The latest port study of Thanos Pallis and Aimilia Papachristou addresses the changing port governance models that commenced in the early 1990s and the subsequent changes, detailing the evolved setting and its implications for the city of Constantza.
The analysis follows the ‘matching framework’ concept[1], and the associated port governance conceptualisations that have been applied by scholars searching an understanding of the wave of port reforms that took place in several regions of the world since the early 1990s[2], but have yet to be used in understanding the changing port systems in the Black Sea.
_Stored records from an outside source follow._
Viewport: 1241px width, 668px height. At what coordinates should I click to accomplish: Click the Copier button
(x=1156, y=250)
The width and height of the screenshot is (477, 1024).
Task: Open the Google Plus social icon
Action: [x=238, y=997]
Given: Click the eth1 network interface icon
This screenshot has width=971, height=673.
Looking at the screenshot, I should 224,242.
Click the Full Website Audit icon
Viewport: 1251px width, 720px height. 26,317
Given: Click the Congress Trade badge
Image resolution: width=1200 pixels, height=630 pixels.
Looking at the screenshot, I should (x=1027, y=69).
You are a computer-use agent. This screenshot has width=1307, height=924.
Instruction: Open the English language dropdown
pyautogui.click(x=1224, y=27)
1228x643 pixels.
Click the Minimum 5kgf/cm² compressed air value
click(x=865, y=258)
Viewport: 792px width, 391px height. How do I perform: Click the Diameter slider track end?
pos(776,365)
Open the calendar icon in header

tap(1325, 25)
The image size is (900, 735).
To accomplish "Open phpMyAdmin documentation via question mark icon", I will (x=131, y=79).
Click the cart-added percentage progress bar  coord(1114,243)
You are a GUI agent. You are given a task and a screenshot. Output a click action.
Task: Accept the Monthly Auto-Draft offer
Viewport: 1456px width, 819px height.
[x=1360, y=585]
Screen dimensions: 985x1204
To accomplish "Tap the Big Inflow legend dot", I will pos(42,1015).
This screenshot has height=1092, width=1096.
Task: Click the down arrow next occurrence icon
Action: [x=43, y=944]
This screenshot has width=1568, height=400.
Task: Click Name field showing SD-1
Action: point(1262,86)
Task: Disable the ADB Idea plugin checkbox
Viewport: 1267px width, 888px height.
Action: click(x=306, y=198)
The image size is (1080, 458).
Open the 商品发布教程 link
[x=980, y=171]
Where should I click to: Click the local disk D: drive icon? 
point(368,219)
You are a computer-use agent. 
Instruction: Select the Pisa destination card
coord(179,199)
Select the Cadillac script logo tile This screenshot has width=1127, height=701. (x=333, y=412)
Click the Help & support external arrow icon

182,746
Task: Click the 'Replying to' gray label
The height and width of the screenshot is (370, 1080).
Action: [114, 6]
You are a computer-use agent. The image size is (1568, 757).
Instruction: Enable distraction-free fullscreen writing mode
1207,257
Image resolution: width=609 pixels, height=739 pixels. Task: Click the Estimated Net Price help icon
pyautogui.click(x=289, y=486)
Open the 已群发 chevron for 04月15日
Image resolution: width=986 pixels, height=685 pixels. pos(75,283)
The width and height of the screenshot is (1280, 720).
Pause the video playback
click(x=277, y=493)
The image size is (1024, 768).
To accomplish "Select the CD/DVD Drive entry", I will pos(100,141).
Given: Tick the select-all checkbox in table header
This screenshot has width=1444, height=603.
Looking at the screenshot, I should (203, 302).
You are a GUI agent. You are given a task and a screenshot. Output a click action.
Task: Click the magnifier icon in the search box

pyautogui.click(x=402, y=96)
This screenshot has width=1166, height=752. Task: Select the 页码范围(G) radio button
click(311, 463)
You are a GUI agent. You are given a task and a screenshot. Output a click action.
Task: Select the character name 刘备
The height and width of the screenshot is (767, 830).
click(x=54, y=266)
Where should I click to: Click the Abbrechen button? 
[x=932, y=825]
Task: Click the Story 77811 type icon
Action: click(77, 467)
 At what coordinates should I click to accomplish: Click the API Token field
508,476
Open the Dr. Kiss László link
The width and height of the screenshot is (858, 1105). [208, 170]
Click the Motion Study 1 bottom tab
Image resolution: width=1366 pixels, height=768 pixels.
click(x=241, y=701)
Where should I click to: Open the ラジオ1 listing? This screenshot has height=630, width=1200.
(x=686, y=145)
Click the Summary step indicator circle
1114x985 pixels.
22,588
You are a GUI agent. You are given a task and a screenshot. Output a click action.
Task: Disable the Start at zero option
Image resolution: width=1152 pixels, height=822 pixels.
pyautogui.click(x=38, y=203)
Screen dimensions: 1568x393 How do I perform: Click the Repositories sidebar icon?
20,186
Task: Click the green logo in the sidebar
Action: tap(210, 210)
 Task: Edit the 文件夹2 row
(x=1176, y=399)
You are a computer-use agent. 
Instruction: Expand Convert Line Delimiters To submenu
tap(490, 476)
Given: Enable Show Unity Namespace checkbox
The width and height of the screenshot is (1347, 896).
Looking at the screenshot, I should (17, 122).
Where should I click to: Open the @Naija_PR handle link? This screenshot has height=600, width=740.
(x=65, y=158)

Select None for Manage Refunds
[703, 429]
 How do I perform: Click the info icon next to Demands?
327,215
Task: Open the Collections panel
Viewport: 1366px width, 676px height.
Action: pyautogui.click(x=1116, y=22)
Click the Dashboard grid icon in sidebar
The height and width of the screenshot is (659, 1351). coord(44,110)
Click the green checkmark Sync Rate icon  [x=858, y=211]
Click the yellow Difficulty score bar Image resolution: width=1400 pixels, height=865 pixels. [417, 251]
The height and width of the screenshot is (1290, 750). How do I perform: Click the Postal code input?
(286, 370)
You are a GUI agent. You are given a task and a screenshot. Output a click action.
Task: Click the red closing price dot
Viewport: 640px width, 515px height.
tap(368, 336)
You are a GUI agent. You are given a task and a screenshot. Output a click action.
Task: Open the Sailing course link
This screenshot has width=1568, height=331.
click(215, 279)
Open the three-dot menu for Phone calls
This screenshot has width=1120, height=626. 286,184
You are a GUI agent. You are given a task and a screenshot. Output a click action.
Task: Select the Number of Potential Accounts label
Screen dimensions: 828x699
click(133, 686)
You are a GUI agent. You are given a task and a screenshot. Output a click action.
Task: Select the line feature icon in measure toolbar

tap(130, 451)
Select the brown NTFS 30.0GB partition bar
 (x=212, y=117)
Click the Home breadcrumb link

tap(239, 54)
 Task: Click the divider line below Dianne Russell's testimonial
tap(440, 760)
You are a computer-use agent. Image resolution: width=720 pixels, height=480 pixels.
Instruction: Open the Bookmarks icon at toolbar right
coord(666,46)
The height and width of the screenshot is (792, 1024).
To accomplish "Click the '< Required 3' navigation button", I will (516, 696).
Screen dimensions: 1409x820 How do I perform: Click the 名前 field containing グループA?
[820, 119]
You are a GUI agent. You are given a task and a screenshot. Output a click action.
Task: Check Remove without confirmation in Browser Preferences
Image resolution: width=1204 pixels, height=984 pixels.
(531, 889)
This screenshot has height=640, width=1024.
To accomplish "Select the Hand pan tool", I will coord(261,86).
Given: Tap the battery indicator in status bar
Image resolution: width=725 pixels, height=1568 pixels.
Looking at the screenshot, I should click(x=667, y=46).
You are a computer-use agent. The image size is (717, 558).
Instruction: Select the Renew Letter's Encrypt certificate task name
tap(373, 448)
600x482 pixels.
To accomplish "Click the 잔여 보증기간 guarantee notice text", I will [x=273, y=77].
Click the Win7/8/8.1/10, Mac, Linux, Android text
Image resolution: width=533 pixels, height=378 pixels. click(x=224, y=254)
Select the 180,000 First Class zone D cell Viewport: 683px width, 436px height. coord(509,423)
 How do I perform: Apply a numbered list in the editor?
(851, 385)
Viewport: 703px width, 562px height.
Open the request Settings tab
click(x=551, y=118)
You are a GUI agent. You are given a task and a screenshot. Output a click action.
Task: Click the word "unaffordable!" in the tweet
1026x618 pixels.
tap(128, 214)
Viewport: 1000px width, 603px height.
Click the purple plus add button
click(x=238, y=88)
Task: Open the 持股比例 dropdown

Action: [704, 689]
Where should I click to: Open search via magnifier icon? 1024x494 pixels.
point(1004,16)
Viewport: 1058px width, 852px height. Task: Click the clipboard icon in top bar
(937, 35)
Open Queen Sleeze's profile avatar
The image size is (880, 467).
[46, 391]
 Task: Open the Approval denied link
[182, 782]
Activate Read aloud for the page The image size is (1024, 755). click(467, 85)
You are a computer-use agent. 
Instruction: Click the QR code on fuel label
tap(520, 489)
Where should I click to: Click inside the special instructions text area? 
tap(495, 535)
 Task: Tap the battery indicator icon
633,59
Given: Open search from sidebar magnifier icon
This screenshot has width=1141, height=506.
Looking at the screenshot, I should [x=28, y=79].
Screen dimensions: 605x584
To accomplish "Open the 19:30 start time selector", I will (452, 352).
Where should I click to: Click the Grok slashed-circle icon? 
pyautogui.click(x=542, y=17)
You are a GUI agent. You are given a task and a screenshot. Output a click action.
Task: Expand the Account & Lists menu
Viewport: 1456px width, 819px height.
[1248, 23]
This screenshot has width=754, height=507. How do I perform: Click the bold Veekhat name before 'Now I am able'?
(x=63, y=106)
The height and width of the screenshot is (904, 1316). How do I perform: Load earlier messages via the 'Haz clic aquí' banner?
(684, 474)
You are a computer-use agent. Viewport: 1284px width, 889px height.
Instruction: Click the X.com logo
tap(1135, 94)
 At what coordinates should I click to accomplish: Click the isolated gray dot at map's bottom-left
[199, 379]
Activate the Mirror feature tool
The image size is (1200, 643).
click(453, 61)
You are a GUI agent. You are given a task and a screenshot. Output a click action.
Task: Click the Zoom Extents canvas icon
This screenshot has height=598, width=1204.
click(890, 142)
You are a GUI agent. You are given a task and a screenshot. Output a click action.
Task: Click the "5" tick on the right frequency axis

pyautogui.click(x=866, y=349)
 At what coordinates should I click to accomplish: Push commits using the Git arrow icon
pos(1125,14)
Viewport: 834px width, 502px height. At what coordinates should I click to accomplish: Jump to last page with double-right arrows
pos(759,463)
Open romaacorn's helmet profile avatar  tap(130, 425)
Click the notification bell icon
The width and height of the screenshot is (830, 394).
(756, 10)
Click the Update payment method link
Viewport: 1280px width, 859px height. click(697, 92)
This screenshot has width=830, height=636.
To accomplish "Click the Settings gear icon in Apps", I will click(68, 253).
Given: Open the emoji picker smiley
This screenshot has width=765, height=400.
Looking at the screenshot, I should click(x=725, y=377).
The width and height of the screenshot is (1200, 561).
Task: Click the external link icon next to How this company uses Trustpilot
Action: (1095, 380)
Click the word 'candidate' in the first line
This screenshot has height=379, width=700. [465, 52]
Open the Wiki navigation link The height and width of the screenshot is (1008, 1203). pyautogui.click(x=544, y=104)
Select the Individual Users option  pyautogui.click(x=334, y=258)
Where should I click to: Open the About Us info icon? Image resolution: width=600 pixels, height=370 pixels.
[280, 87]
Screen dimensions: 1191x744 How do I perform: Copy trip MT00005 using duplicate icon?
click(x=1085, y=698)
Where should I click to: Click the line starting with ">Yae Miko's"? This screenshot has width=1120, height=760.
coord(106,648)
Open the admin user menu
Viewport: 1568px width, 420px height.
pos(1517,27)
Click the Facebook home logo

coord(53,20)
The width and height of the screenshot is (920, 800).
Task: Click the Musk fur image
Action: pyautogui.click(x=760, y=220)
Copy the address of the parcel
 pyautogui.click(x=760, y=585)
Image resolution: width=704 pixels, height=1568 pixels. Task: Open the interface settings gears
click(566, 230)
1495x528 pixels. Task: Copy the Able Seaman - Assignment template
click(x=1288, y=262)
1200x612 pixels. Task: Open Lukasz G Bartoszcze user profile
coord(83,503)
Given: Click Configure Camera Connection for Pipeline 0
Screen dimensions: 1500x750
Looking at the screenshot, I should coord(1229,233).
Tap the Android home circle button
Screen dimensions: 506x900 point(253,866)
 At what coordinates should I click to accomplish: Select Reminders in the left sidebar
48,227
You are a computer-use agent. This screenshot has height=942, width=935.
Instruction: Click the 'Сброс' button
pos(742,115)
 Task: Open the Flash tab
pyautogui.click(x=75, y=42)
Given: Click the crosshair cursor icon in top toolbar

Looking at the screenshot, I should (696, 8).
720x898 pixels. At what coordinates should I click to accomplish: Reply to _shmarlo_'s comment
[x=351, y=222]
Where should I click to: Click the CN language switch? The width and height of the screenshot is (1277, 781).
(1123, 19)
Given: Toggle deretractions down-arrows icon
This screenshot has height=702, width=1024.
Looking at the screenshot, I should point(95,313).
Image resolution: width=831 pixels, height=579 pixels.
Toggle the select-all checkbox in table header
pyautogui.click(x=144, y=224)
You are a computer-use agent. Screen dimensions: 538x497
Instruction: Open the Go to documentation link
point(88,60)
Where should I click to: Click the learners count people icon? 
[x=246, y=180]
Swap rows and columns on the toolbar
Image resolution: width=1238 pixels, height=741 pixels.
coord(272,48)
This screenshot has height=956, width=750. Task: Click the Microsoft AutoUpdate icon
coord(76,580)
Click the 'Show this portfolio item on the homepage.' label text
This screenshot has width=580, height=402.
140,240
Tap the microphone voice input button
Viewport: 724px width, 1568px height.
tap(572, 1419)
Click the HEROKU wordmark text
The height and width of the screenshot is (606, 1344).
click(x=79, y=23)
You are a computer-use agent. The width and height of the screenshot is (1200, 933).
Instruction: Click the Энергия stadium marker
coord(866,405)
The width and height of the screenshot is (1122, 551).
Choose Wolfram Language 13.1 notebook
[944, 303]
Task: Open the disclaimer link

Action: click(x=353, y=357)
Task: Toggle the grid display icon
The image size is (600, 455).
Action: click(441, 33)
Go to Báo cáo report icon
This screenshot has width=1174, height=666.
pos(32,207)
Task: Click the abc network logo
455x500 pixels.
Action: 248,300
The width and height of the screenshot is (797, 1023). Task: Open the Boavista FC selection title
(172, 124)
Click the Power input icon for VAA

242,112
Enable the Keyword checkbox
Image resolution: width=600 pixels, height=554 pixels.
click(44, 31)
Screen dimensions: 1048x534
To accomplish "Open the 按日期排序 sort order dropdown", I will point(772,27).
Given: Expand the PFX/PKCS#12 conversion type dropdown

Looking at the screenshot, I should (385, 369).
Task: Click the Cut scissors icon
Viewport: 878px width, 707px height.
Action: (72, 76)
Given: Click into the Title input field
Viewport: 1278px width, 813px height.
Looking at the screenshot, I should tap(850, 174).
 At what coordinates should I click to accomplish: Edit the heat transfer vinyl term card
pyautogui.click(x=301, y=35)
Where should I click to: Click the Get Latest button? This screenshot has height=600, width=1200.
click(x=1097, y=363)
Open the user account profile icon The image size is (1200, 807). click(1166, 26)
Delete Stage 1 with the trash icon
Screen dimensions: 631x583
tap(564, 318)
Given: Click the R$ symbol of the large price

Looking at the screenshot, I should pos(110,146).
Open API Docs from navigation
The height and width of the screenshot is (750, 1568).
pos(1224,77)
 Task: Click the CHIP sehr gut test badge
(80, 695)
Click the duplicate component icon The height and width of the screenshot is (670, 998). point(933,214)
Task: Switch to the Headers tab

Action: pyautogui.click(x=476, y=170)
Grounding on three streams of research (strategic management, organisation theory, and configuration theory), the matching framework concept stresses the importance of the configuration of the environment-strategy-structure relationship triangle in defining the prospects of port governance regimes. Arguing against the superiority of a configuration over the others, the importance is assigned on the alignment of the different elements of the frameworks in place. Studies of port devolution programmes conclude that successes and deficiencies in port performance are the by-products of inconsistency between the characteristics and requirements of the environment on the one side, and the strategy and structures on the other.[3] Configurations marked by a highly uncertain environment, are best linked with customers satisfaction oriented strategies and an organic structure of decentralised decision-making characterised by continuous adjustments.
Reflecting this approach, the analysis of port governance in Constantza examines the emerging economic context, the structures of the port that have been endorsed, and the strategy followed by the key actors (i.e. port authority and terminal operators). These three dimensions enable to conclude on whether the specifics of port development the last 25 years have responded to a matching framework configuration.
Exploring how the port moved from a socialist state-owned organisation to a different model details that this movement facilitated the port to serve the port-city of Constantza and to fuel the dynamics of the local and national economy. At the same time it documents that these changes transformed it to the major container port in the Black Sea. A flow of investments facilitated the embeddedness in supply chains serving the Black Sea and the upstream Danube river transportation, while at the same time resulted in the usage of the port for transhipment and, thus enabled its integration in broader global transportation systems.
These findings reveal a process of ‘globalisation’. The reforms of port governance, and the subsequent introduction of global terminal operators in the provision of port services and operation of container terminals have enabled the port to increasingly play a key role in the maritime and landside transportation of cargoes moving at regional scale or distributed globally. In turn, globalisation has its own impact, leading to an interpenetration of the local and global scales. With the process of port modernisation continuing, this is a ‘glocalisation’ process in progress.
The port study of Thanos Pallis and Aimilia Papachristou is included in: Athanasios A. Pallis, Ioannis N. Theotokas, Maria Lekakou (eds), Black Sea Ports, Shipping and Cities in Modern Times. From Central Planning to Reintegration in the Global Economy, Black Sea Project Working Papers, Vol. 9, 2016. The volume has been published within the interdisciplinary and inter-university project “The Black Sea and its port-cities, 1774-1914. Development, convergence and linkages with the global economy” (www.blacksea.gr).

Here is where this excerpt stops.